Cloud computing has become popular. A storage subsystem is a key component in many cloud computing infrastructures, and many systems have adopted so-called “NoSQL” databases, where data is often organized in a key-value structure. Adoption of these databases is driven by the need to store unstructured data, such as pictures, videos, or documents.
Similar to traditional single-machine relational databases, a transactional storage model is still the default in NoSQL databases. However, for the purposes of availability, performance, and fault tolerance, storage may now be replicated on many servers distributed around the world. Each replica would be allowed to independently process transactions without first synchronizing with other replicas, in certain situations. This replicated model leads to weak consistency models - analogous to Arm’s weak memory consistency model [1, 2, 3] - such as parallel snapshot isolation and causal consistency.
Weak consistency permits observable behaviors forbidden by serializability, the usual behavior of a transactional database operating on a single machine. Despite extensive available documentation for programmers detailed weak behaviors, working with these consistency models can be a difficult task, since most programmers are typically only familiar with transactions under serializability. Moreover, many well-known weak consistency models are originally defined with reference implementations, and implementations over different configurations may refer to the same model. This hinders understanding, makes comparing all the different behavioral models more difficult, and creates a risk of inadvertent data-loss.
In this early-stage research work with Andrea Cerone, Azalea Raad and Philippa Gardner, I propose an operational semantics - a precise, mathematical description of how a storage system should behave - that is parametric in the choice of the consistency model.

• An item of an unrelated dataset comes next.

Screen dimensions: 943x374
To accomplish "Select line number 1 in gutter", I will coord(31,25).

We use a multi-versioning abstract key-value store (kv-store) to model the overall state of a database. An example, kv-store is given in Figure 1, which contains one key, k, with two versions carrying values 0 and 1 respectively. Each version is associated with metadata, namely the transaction identifier writing the version, for example, t0, and a set of transaction identifiers reading the version, for example {t1}. This metadata is used when defining consistency models later. Formally, a kv-store is a mapping from keys to lists of versions, for example, K(k) = [ (0, t0, {t1}), (1, t1, Ø) ].
Figure 1: An example kv-store
In our semantics, we focus exclusively on client observations, that is, what somebody interacting with a storage system can observe.

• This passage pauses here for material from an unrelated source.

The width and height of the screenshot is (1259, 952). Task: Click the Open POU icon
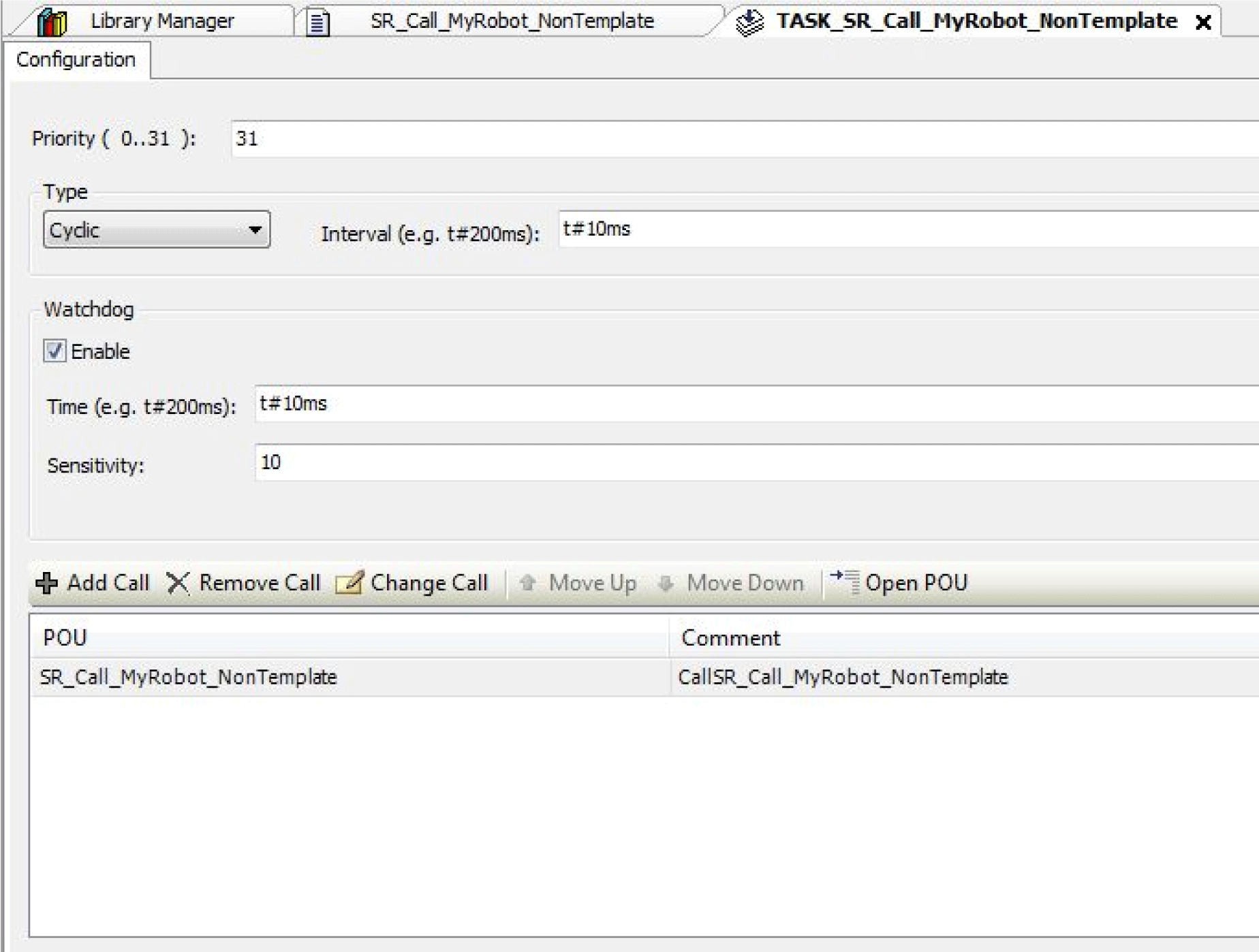point(845,582)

Figure 2: An example that two clients having different views on a kv-store.
Each client has a partial view, v, on this abstract kv-store. For example, in Figure 2, client B is aware of both values of the kv-store, while client A is only able to observe the leftmost. Formally, a view is a mapping from keys to sets of indices in the kv-store, for example, vB(k) = { 0, 1 }.
Our kv-store abstraction hides details of any particular storage implementation, making it applicable to a wide-range of different storage technologies: for example, the two versions carrying values 0 and 1 presented in Figure 2, may in fact be hosted on different shards, or even duplicated among several replicas. In the latter case, client A and B, may connect to distinct replicas that experience temporary network partition, or similar; this can be represented by different views on the abstract kv-store in our semantics.

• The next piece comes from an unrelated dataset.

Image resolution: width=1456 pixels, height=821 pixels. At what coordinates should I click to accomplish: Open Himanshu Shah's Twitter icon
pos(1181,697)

Henceforth, we use an increment transaction on this kv-store, inc(k), as a running example to explain our semantics in intuitive terms. This is defined by:
transaction { x = read(k); write(k, x+1); }
Suppose, now, that both clients, A and B, invoke inc(k).
inc(k)
As a transaction is atomic, by definition, we assume that client B executes inc(k) to completion and collects its effects. Specifically, client B reads value 1 of key k (the latest value in client B’s view) and writes back 2; this can be represented as a set, FB = { read(k,1), write(k,2) }, which we call a fingerprint.
k
FB = { read(k,1), write(k,2) }
The particular consistency model in use now determines if client B with view vB is allowed to commit fingerprint to the kv-store in what we call the execution test. In this particular case where view vB includes all existing versions of k, the execution test passes, yielding a new kv-store and a view for client B. This is presented in Figure 3.
vB
Figure 3: Client B commits increment transaction.
However, Figure 3 captures the fact that this update is not yet observable by client A, who still observes only the leftmost value.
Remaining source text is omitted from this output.